> **Exercise brief**
Please copy every line below that contains the string "agent".

> **Study material**
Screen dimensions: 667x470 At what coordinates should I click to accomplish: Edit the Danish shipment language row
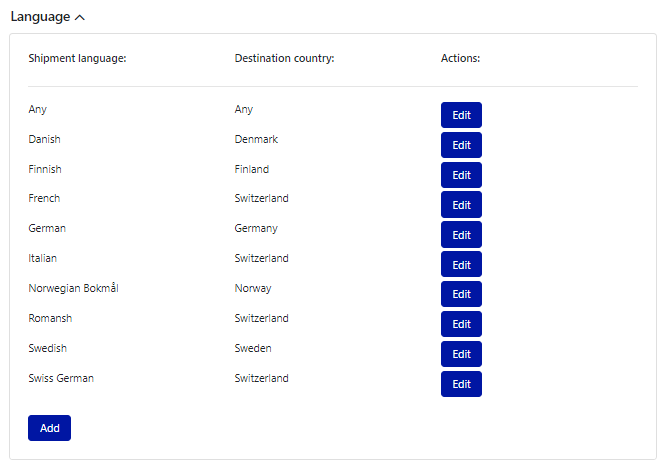pos(461,145)
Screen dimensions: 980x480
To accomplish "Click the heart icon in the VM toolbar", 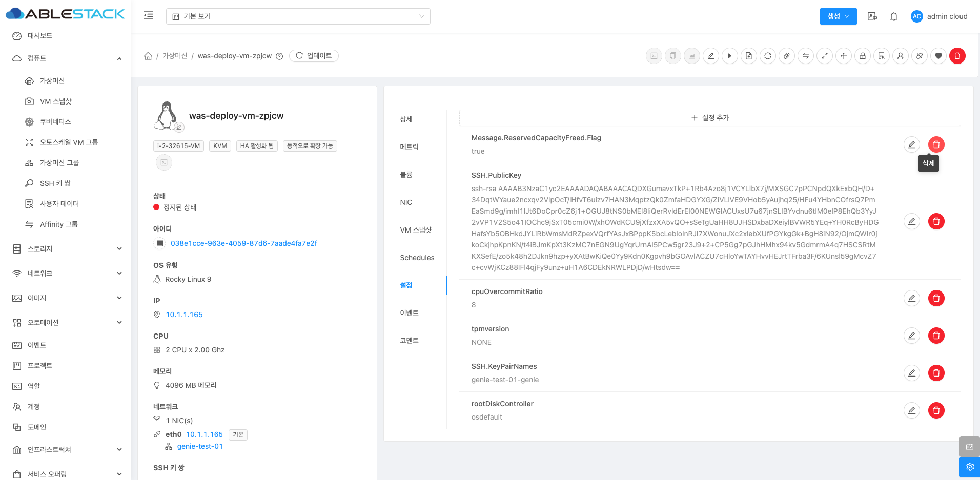I will point(938,56).
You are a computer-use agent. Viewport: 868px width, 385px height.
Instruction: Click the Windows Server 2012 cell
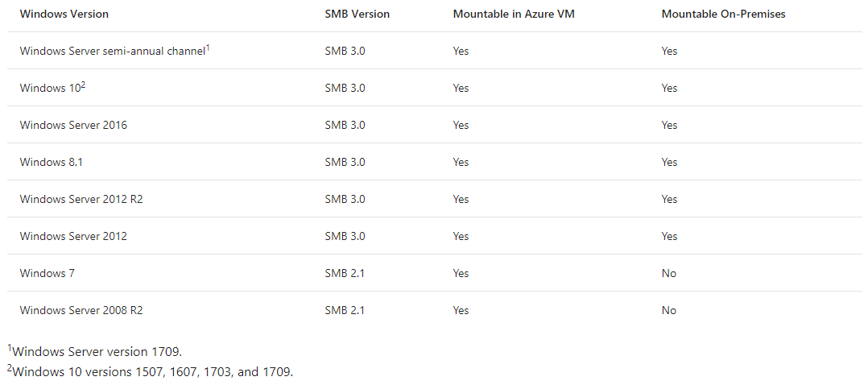pyautogui.click(x=73, y=237)
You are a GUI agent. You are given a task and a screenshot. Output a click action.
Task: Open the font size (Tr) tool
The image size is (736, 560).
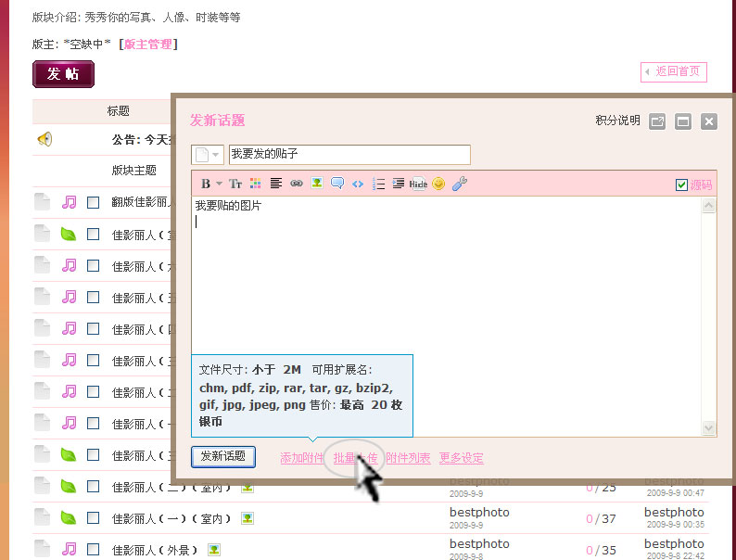235,184
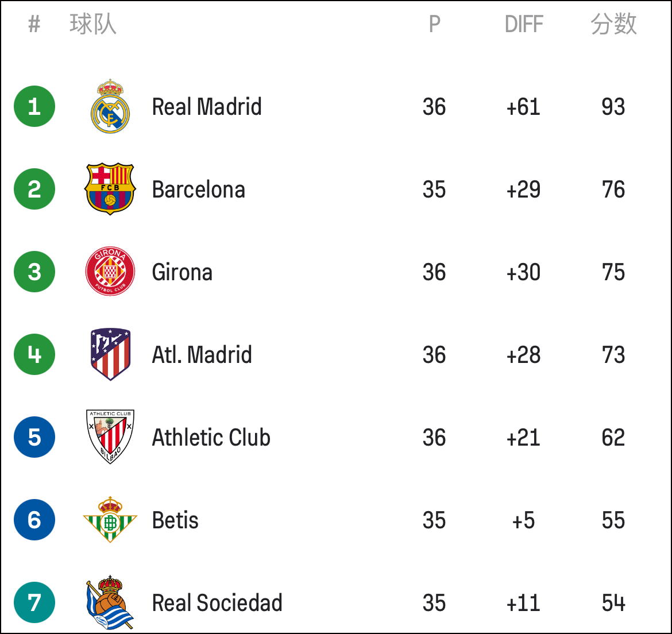Viewport: 672px width, 634px height.
Task: Sort by the DIFF column header
Action: 524,24
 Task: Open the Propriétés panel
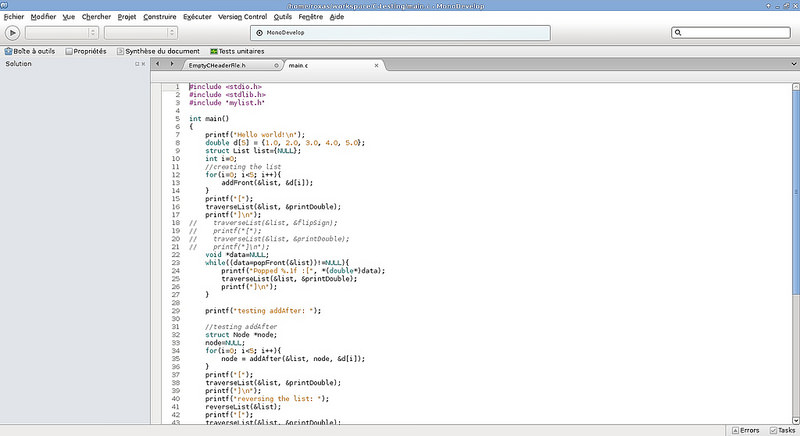[85, 50]
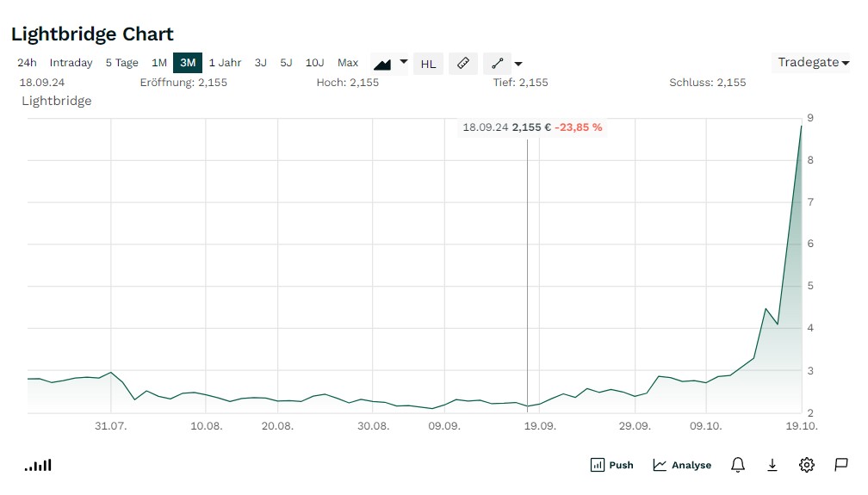Click the area chart type icon
This screenshot has height=495, width=868.
pyautogui.click(x=382, y=64)
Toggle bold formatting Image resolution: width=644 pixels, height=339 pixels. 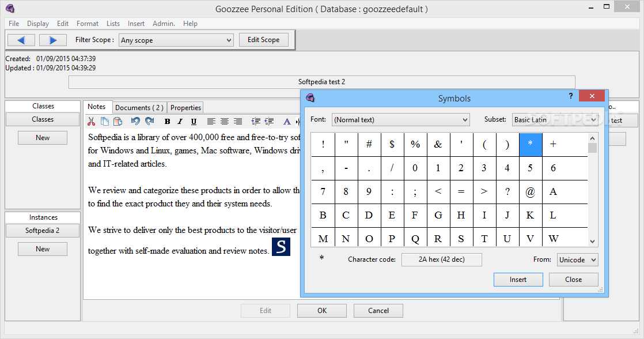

> **The answer**
You are a computer-use agent. Viewport: 868px width, 385px height.
You are a GUI agent. You are given a task and a screenshot. Output a click action.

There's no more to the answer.